━━━ Source material ━━━

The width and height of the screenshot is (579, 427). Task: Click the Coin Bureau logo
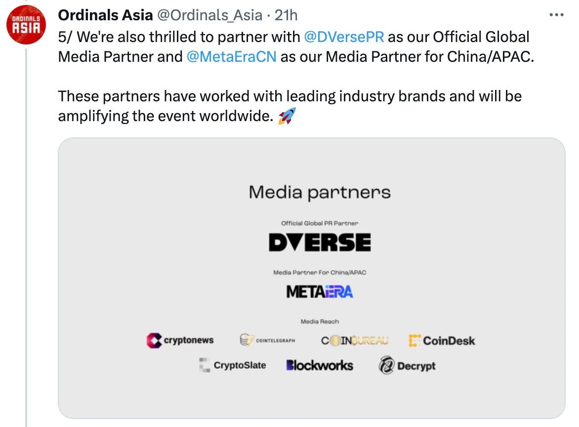pyautogui.click(x=354, y=341)
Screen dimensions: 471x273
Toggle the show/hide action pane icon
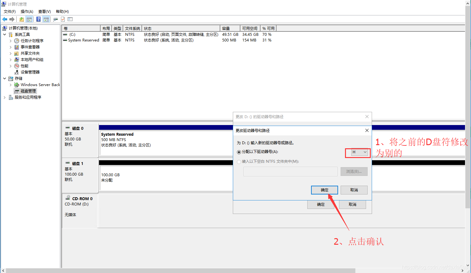tap(46, 19)
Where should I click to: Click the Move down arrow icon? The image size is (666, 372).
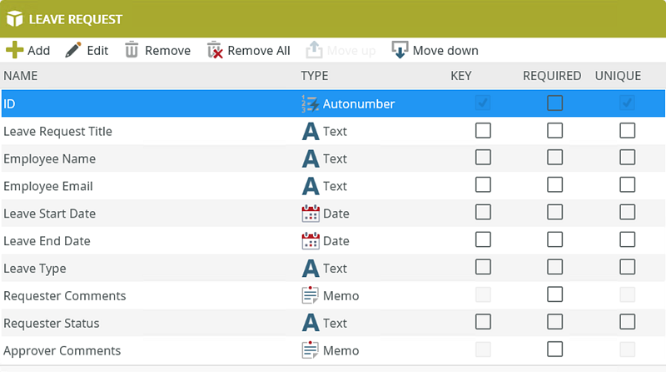[400, 50]
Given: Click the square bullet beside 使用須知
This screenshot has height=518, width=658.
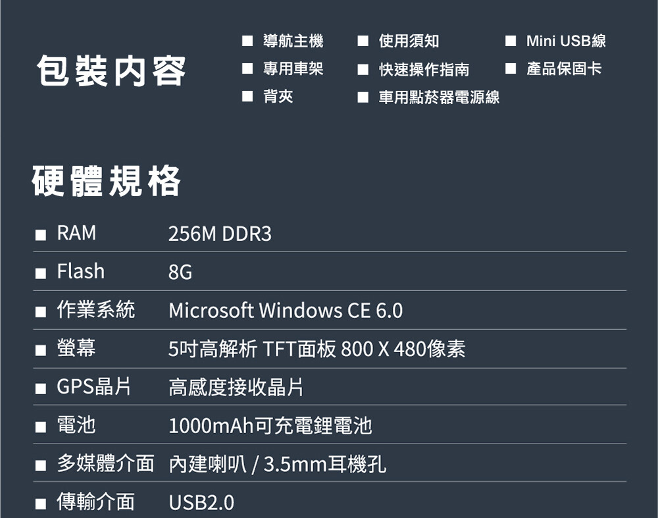Looking at the screenshot, I should click(363, 41).
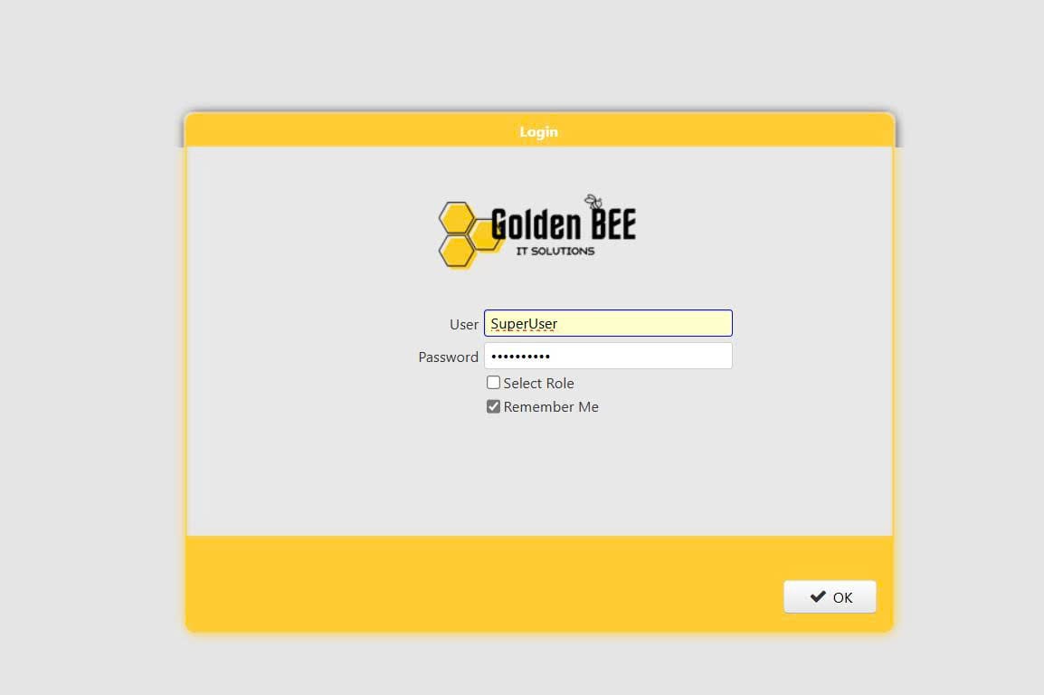Enable the Select Role checkbox
This screenshot has height=695, width=1044.
[493, 383]
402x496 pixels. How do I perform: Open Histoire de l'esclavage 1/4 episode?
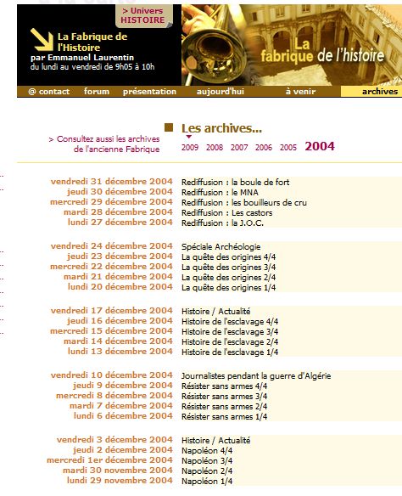pyautogui.click(x=230, y=352)
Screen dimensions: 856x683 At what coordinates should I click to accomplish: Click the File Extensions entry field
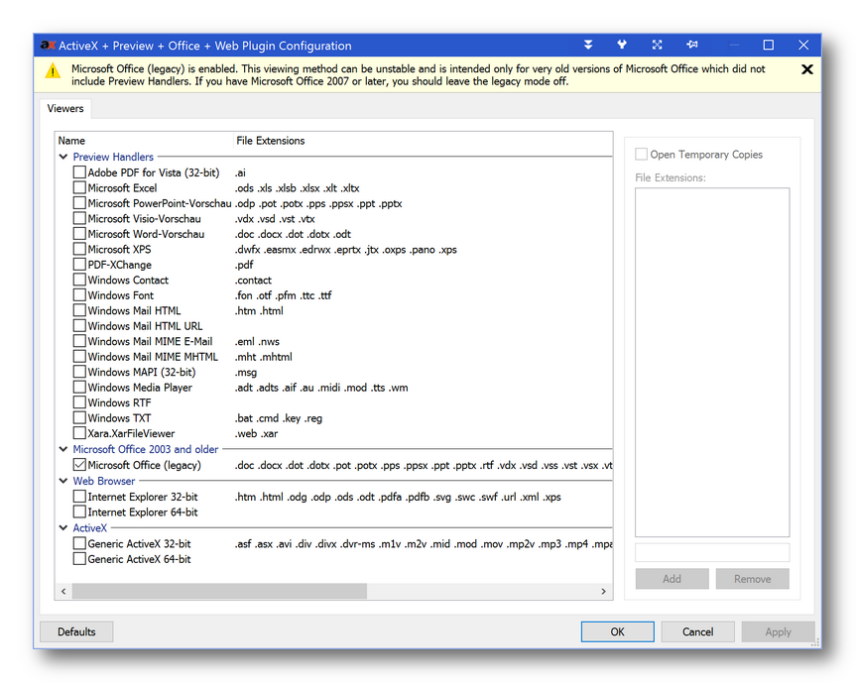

━━━

Only the pictures are to be left out, and all of the data must otherwise be transcribed exactly.

The width and height of the screenshot is (579, 427). Task: Click the Coin Bureau logo
pyautogui.click(x=354, y=341)
Screen dimensions: 471x273
Toggle the show/hide action pane icon
tap(46, 19)
Where should I click to: Click the Move down arrow icon? The image size is (666, 372).
[400, 50]
Given: Click the square bullet beside 使用須知
This screenshot has height=518, width=658.
Looking at the screenshot, I should click(363, 41).
Enable the Select Role checkbox
This screenshot has height=695, width=1044.
[493, 383]
402x496 pixels. How do I perform: Open Histoire de l'esclavage 1/4 episode?
pyautogui.click(x=230, y=352)
Screen dimensions: 856x683 At what coordinates should I click to accomplish: Click the File Extensions entry field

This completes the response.